In his commentary track to Allan Dwan’s Slightly Scarlet Max Allan Collins likens the movie to a collision between the lush glossy world of the Douglas Sirk-Ross Hunter films of the 50s and the world of film noir. And really I can’t come up with a better description of this movie.
It’s based on one of James M. Cain’s lesser known novels, Love's Lovely Counterfeit. It’s a tale of a romantic triangle involving two sisters and one gangster. As the movie opens one sister, Dorothy (Arlene Dahl) has just been released from prison. She’s a kleptomaniac (kleptomania being very popular in the Freud-obsessed 50s). She's the bad sister. The good sister is June (Rhonda Fleming). She’s a secretary to wealthy businessman Frank Jansen who is running for election as mayor on a policy of cleaning up crime in the notoriously corrupt Bay City.

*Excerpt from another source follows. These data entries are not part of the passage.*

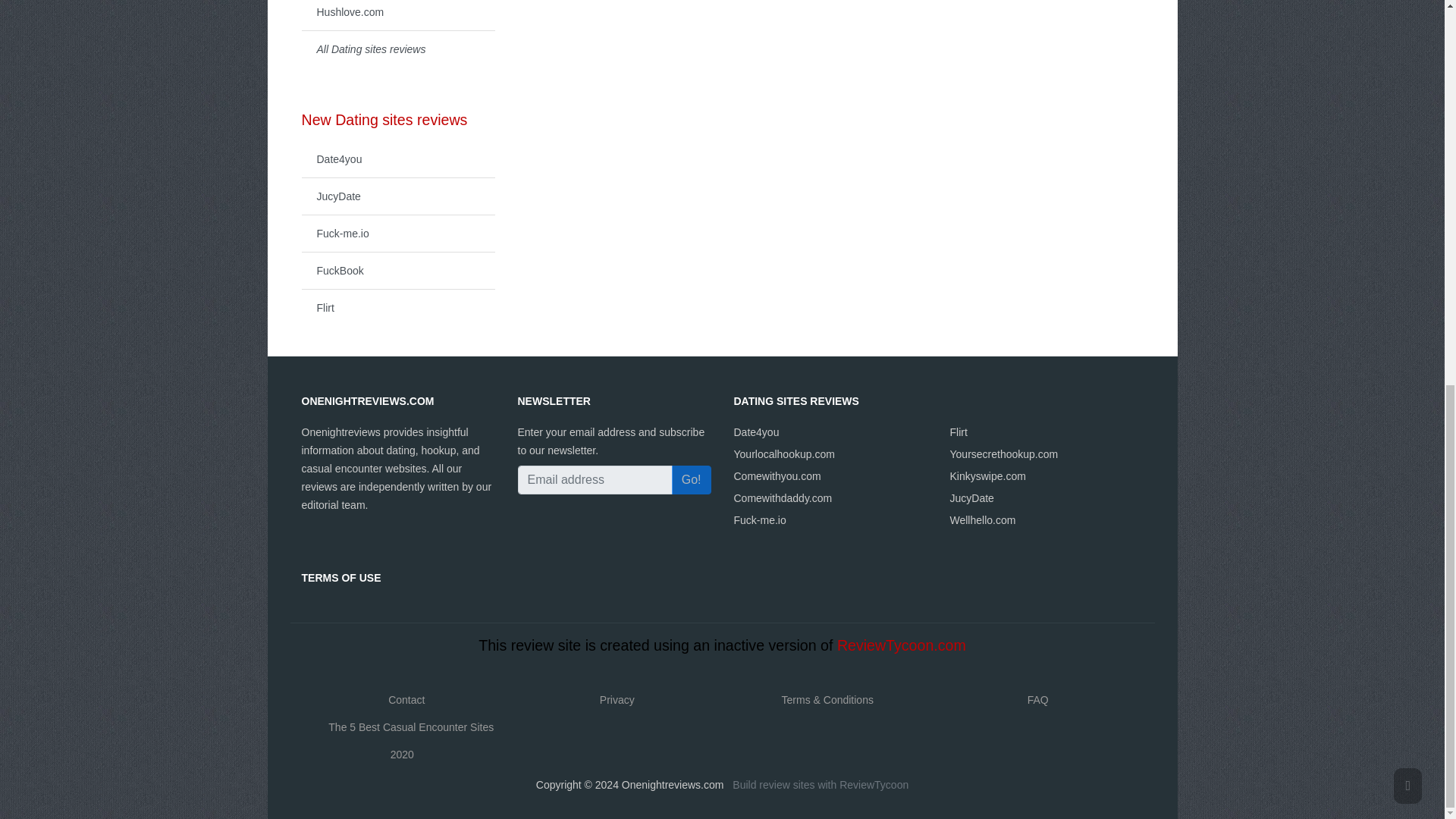
Fuck-me.io (398, 232)
Flirt (398, 307)
All Dating sites reviews (398, 48)
Date4you (755, 431)
Date4you (398, 158)
Complete List (398, 48)
JucyDate (398, 195)
Hushlove.com (398, 15)
FuckBook (398, 270)
Fuck-me.io (759, 520)
Go! (691, 480)
Hushlove.com (398, 15)
JucyDate (398, 195)
Comewithyou.com (777, 476)
Fuck-me.io (398, 232)
Given the description of an element on the screen output the (x, y) to click on. 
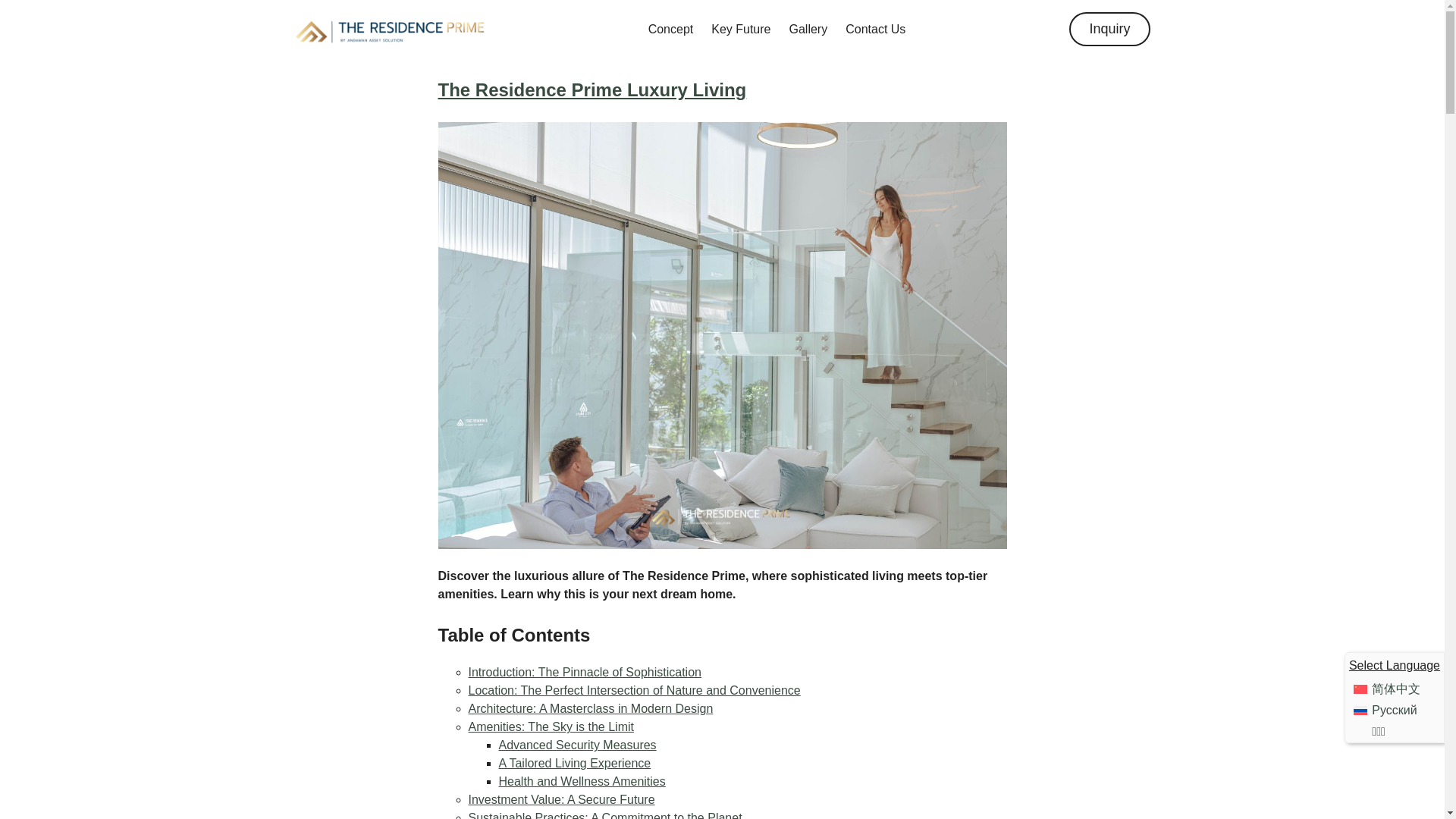
Amenities: The Sky is the Limit (550, 726)
Architecture: A Masterclass in Modern Design (590, 707)
A Tailored Living Experience (574, 762)
Location: The Perfect Intersection of Nature and Convenience (634, 689)
Advanced Security Measures (577, 744)
Key Future (740, 29)
Contact Us (875, 29)
Sustainable Practices: A Commitment to the Planet (605, 815)
Inquiry (1109, 28)
Investment Value: A Secure Future (561, 799)
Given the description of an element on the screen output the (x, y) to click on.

We do have some slight doubts about the good sister though. She lives in a palatial home, which seems a little too opulent for a mere secretary. There are strong hints that she’s actually Jansen’s mistress and that she’s probably been getting paid for more than her shorthand skills. The bad sister certainly has her suspicions.
Then Ben Grace (John Payne) comes into their lives. Ben tells June that he can guarantee Frank Jansen’s election. June and Jansen are both rather naïve and they assume Ben is a public-spirited citizen eager to see honest government in Bay City. In fact Ben is counting on Jansen to get the city’s chief mob boss Solly Caspar out of the way so that Ben can step into his shoes.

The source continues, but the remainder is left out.